Guest Written by Raoul Pal
2013 was an extraordinary time to be living in Europe. From my home in Spain, I witnessed most of the major Southern European governments lose control of their bond markets and banks across the region were failing en masse.
Every day a new bank would go bust as the ramifications from the Greek default spread like wildfire. The banks had lent too much money to the housing market and the governments had borrowed too much money and were on the hook for the banks. No one could pay the debts that were being called as all forms of collateral were collapsing in value. It felt hopeless.
Things were in fact so bad that I bought a generator and tinned food just in case we lost all the banks in Spain. It was getting incredibly close to the edge.
It felt eerily similar to Argentina’s “El Corralito” crisis in 2002 when the country’s economy was wiped out in a massive collapse of the financial system, forcing many people to exist on barter and gold jewellery to make payments for food. As a macro investor, I had always studied these collapses in depth but here I was living it in real time... and in Europe, not in an emerging market.
For me, the most shocking collapse was that of the tiny island of Cyprus, which essentially relived the total wipeout we had seen in Argentina. However, the most concerning thing by far was that for the first time, banks weren’t bailed out – they were bailed-in.

What this meant in reality is that all deposits over 100,000 EUR were converted to equity in the collapsing bank to shore up the capital, wiping out anyone with larger savings and many businesses. This crossed a very important line where, for the first time, it was made very clear that you don’t own your money. The bank does, and it can do with it what it pleases.
I’d heard about Bitcoin back in 2011, but it shot to the front of my mind when the Cyprus bank bail-in occurred. As the situation got worse in early 2013, the price of bitcoin began to rise as money fled the Cypriot banks and by the time of the collapse in March 2013, Bitcoin had risen 1630% as people fled the existing financial system and avoided banks entirely.

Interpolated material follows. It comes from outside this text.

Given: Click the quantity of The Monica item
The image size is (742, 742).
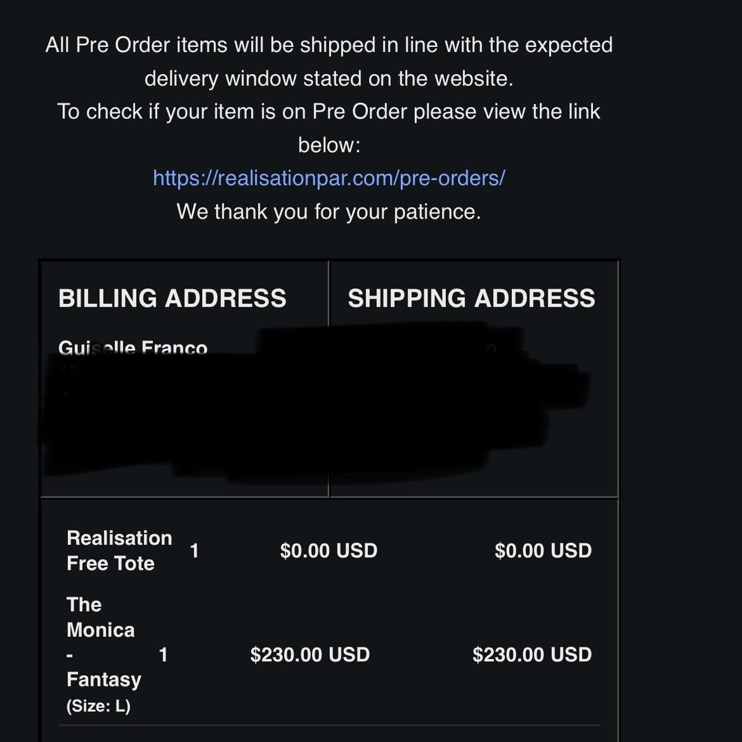Looking at the screenshot, I should pos(163,655).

This was the Bitcoin lightbulb moment for me. It offered an escape entirely from the indebted system where you own nothing but a claim. Bitcoin was a new decentralised system, free of banks and governments, where you self-custodied your money and it was liquid, instantly transferable, and – most importantly – immutable.
As the crisis worsened in early 2013, I began to frantically research Bitcoin, helped by Bitcoin OGs Emil Wood and Chad Cascarilla, who had founded ItBit, the Bitcoin exchange (now part of Paxos). I ended up writing a macro strategy piece on how to value Bitcoin and also bought BTC for the first time. The article ended up being a catalyst for many macro investors to discover Bitcoin too, and the world changed.
The Cyprus crisis was a key moment in Bitcoin's history; its first true test of its ultimate use case. It passed with flying colours.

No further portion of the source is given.